Revit log results indicate the following:

Each designer executes specific commands more than any other commands. As an example, it is shown for a designer that the cumulative frequency of three commands can reach up to 60 % of the entire number of commands executed by the designer.
A particular sequential pattern of design commands (“pick lines” → “trim/extend two lines or walls to make a corner” → “finish sketch”) has been executed 1000 times, which is 50% of instances associated with the top five discovered sequential patterns of design commands.
The identified sequential patterns can be used as a project control mean to detect outlier performers that may require additional attention from project leaders.
Productivity performance within the discovered sequential patterns varies significantly among different designers.

This math matches the conclusions from BIM Log Mining: Measuring Design Productivity article (written by Limao Zhang and Baabak Ashuri).

Navisworks log results indicate the following:

For a typical commercial project, bringing the Fire Protection trade model gives you more clashes with Mechanical then every other model.
To minimize the amount of clashes is to set up standard rules before starting modeling Plumbing.
Constructability issues have to be resolved as soon as possible. Constructability issues will definitely cause more clashes If you keep them in a backlog.

As I said earlier, it has to be something else (another piece of software, bluebeam template, google form, survey and so on and so forth) developed for the on-site and prefab teams to be able to collect data. With that being said, let’s try to answer the following questions.

**TASK TO CARRY OUT**
In the BIM log results text, which design commands make up the sequential pattern executed 1000 times? List them in the order they occur.

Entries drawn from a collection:
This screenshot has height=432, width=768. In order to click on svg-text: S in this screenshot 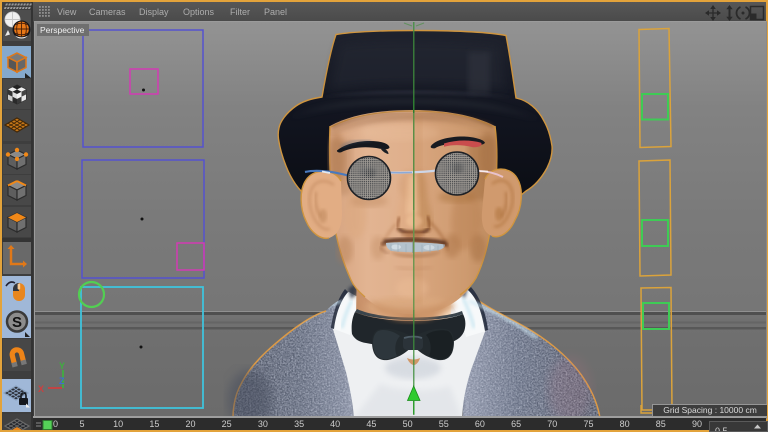, I will do `click(17, 322)`.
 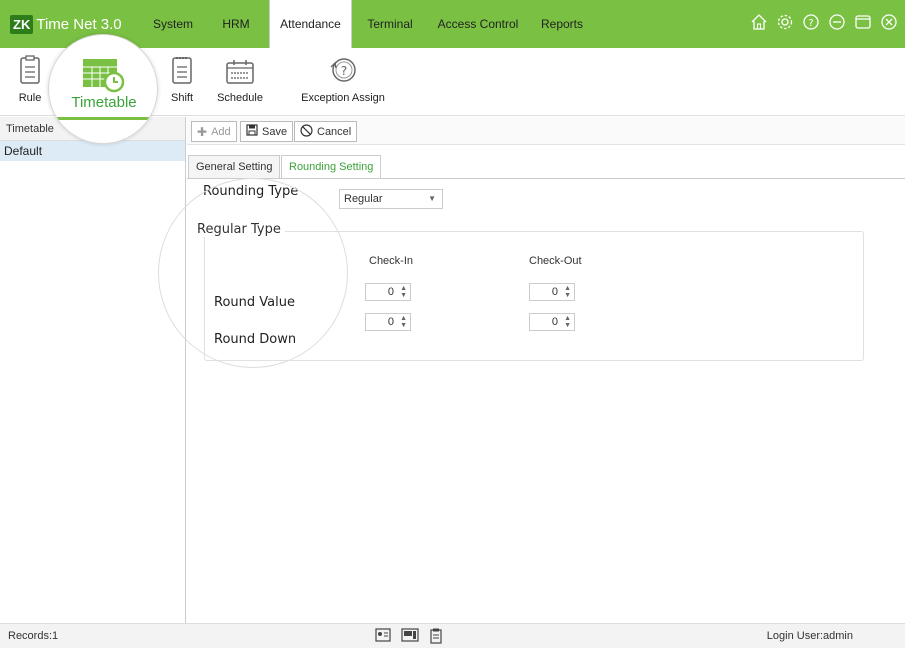 I want to click on ribbon-schedule: Schedule, so click(x=240, y=82).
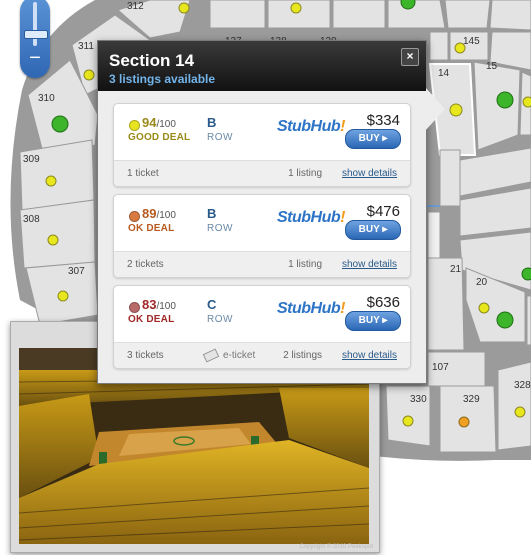 The height and width of the screenshot is (555, 531). What do you see at coordinates (383, 302) in the screenshot?
I see `price: $636` at bounding box center [383, 302].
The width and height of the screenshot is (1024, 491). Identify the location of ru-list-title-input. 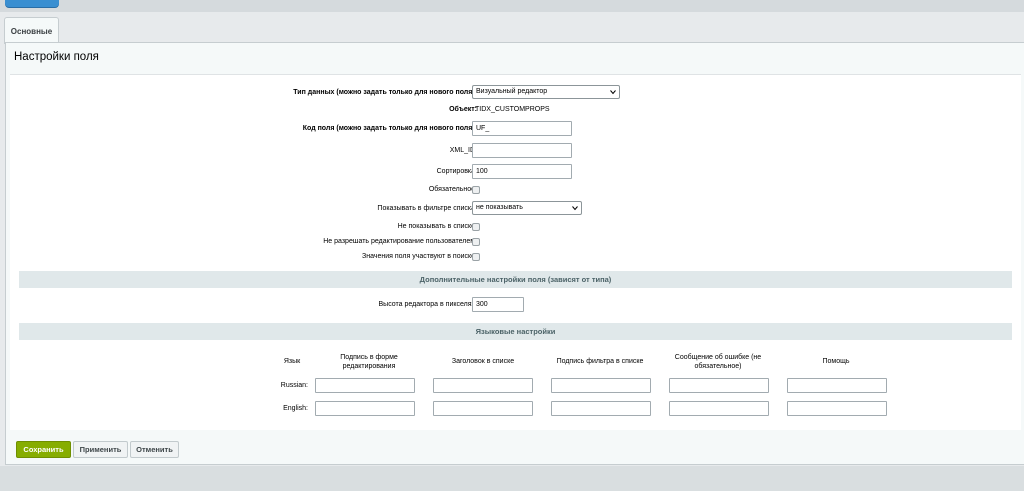
(483, 386).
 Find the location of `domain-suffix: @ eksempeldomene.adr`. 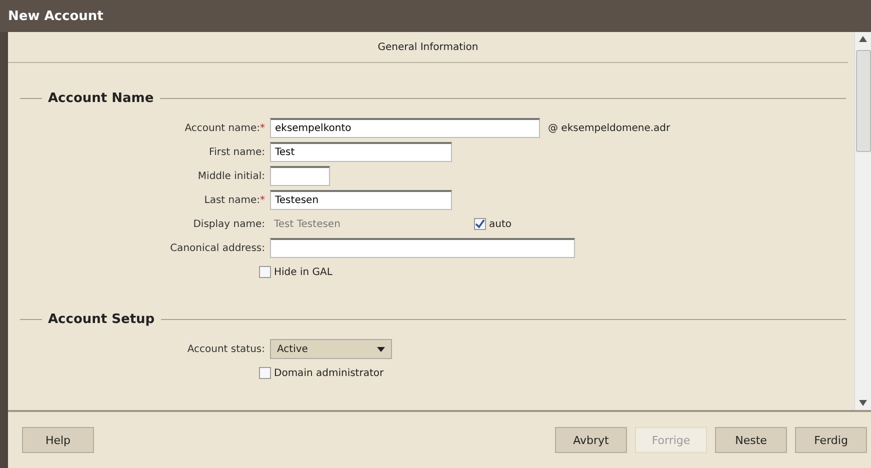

**ANSWER TO THIS EXERCISE**
1. "pick lines"
2. "trim/extend two lines or walls to make a corner"
3. "finish sketch"